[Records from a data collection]
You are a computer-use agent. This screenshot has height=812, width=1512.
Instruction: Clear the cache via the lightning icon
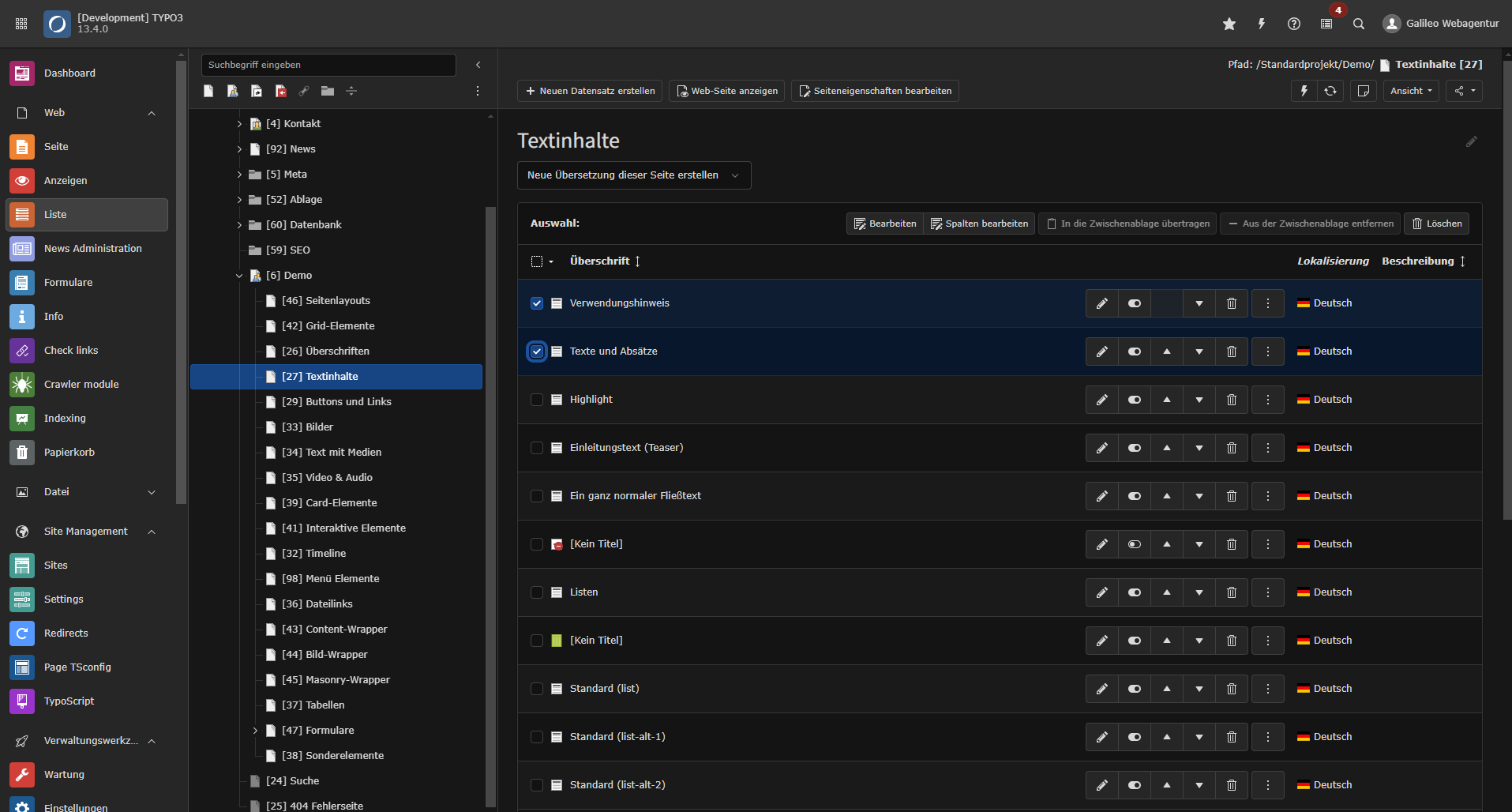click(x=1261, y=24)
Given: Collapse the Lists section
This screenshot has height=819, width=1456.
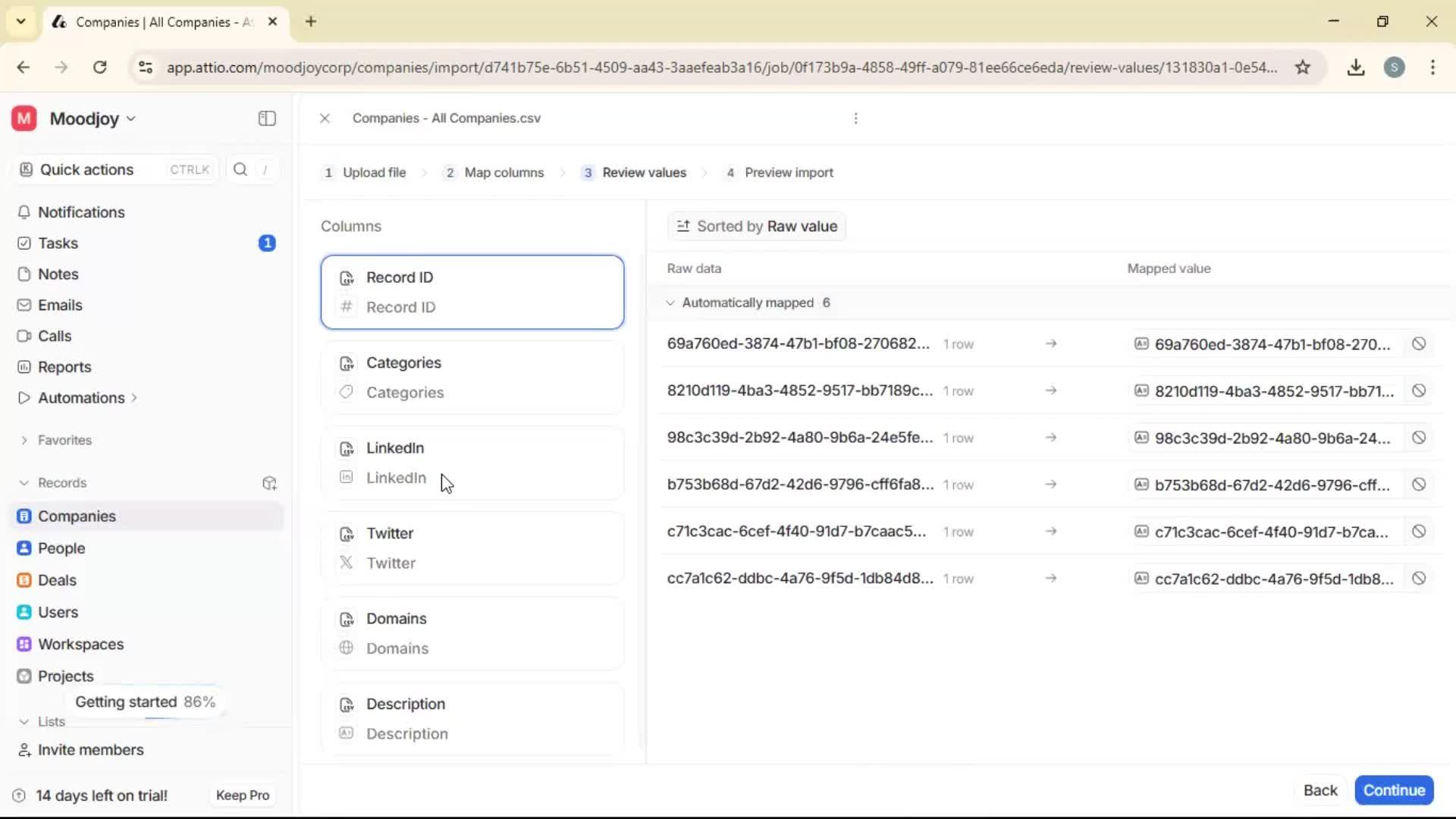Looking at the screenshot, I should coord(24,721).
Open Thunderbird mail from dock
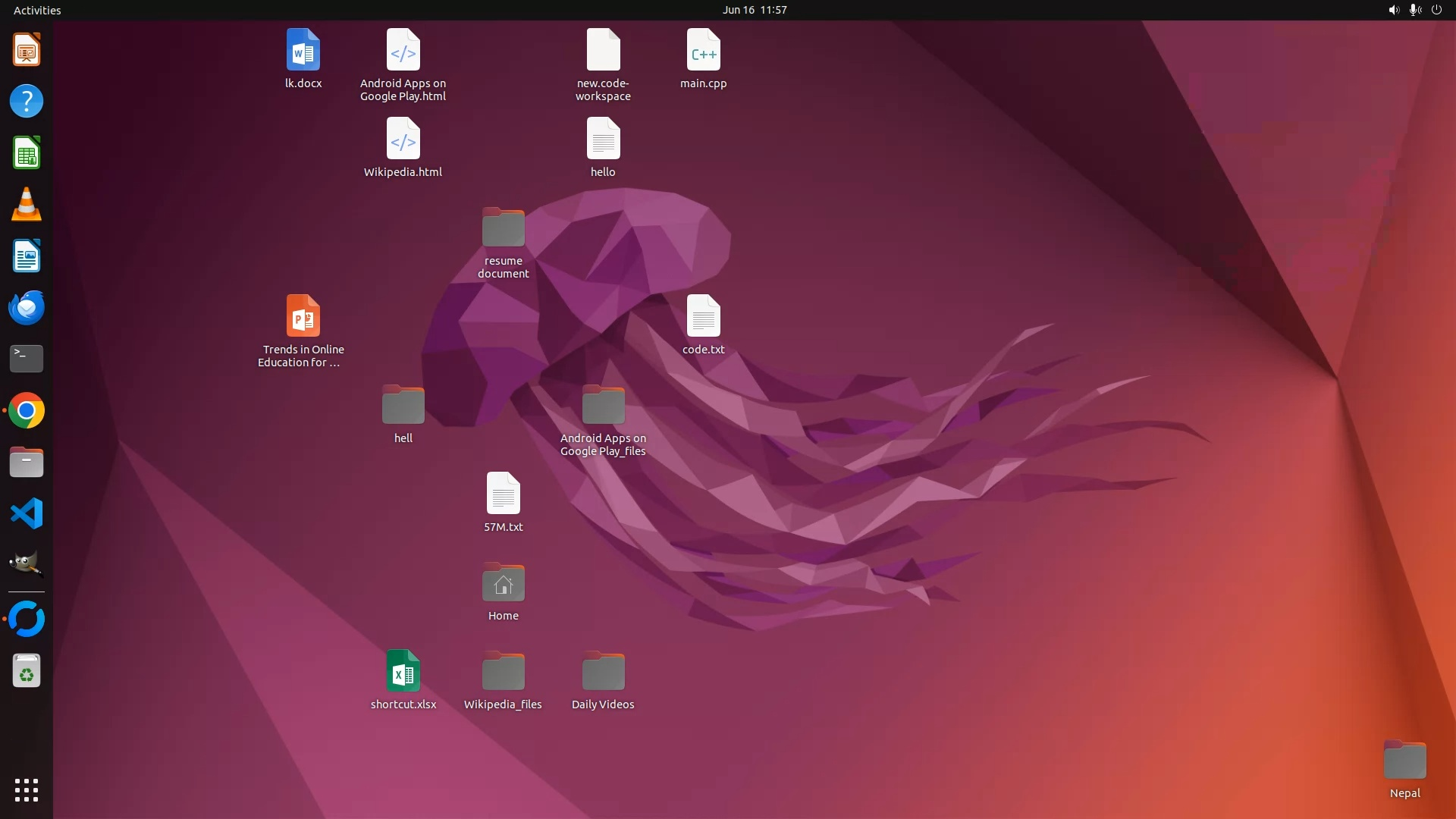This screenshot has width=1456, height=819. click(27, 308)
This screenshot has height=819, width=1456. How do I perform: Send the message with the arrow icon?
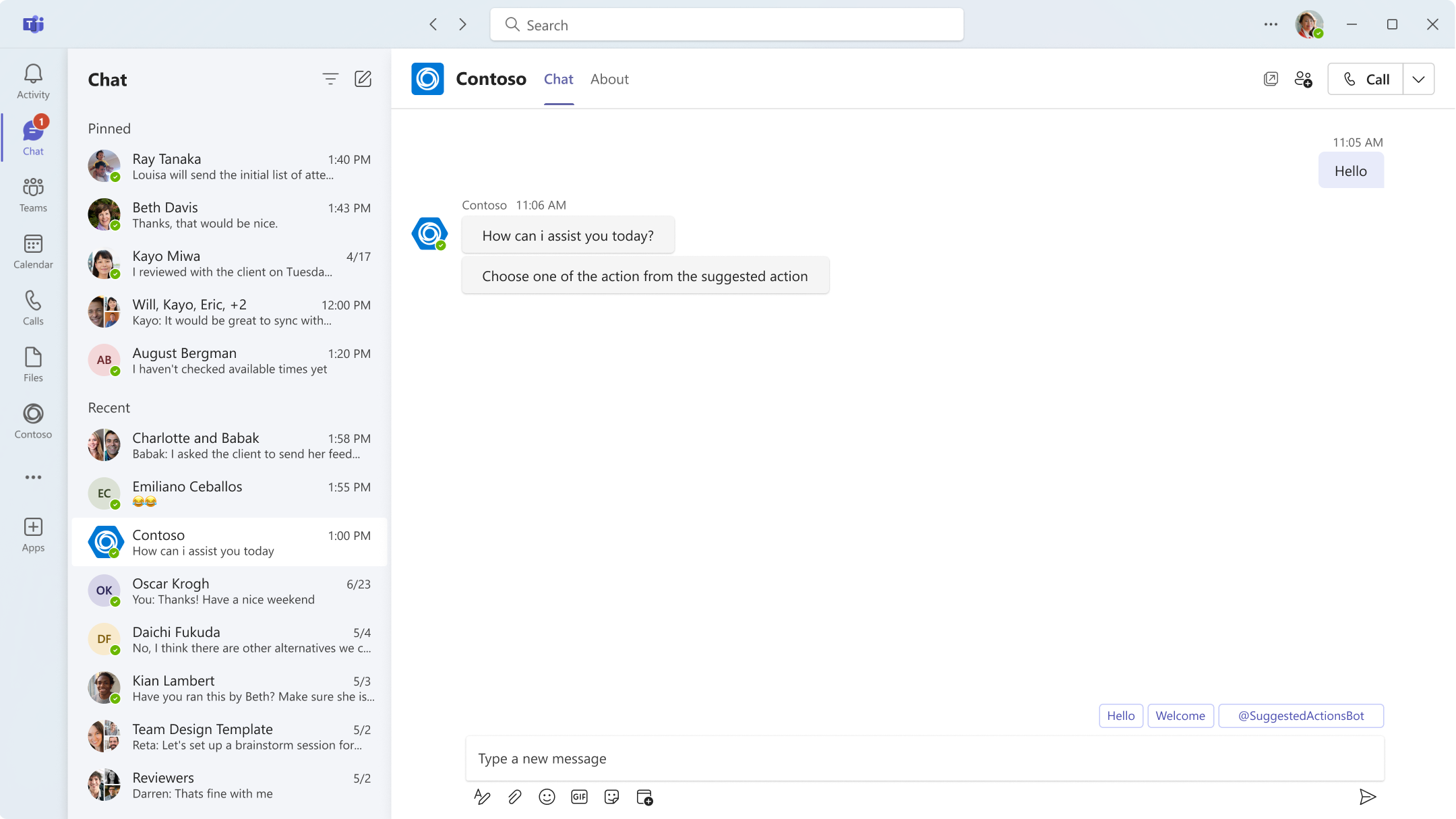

### PROBLEM:
Set the preceding data down again word for word, omitting images.

### THE ANSWER:
You are a computer-use agent. This screenshot has height=812, width=1512.
Instruction: Clear the cache via the lightning icon
click(x=1261, y=24)
Given: Collapse the Lists section
This screenshot has height=819, width=1456.
Looking at the screenshot, I should coord(24,721).
Open Thunderbird mail from dock
This screenshot has width=1456, height=819. click(27, 308)
This screenshot has height=819, width=1456. How do I perform: Send the message with the arrow icon?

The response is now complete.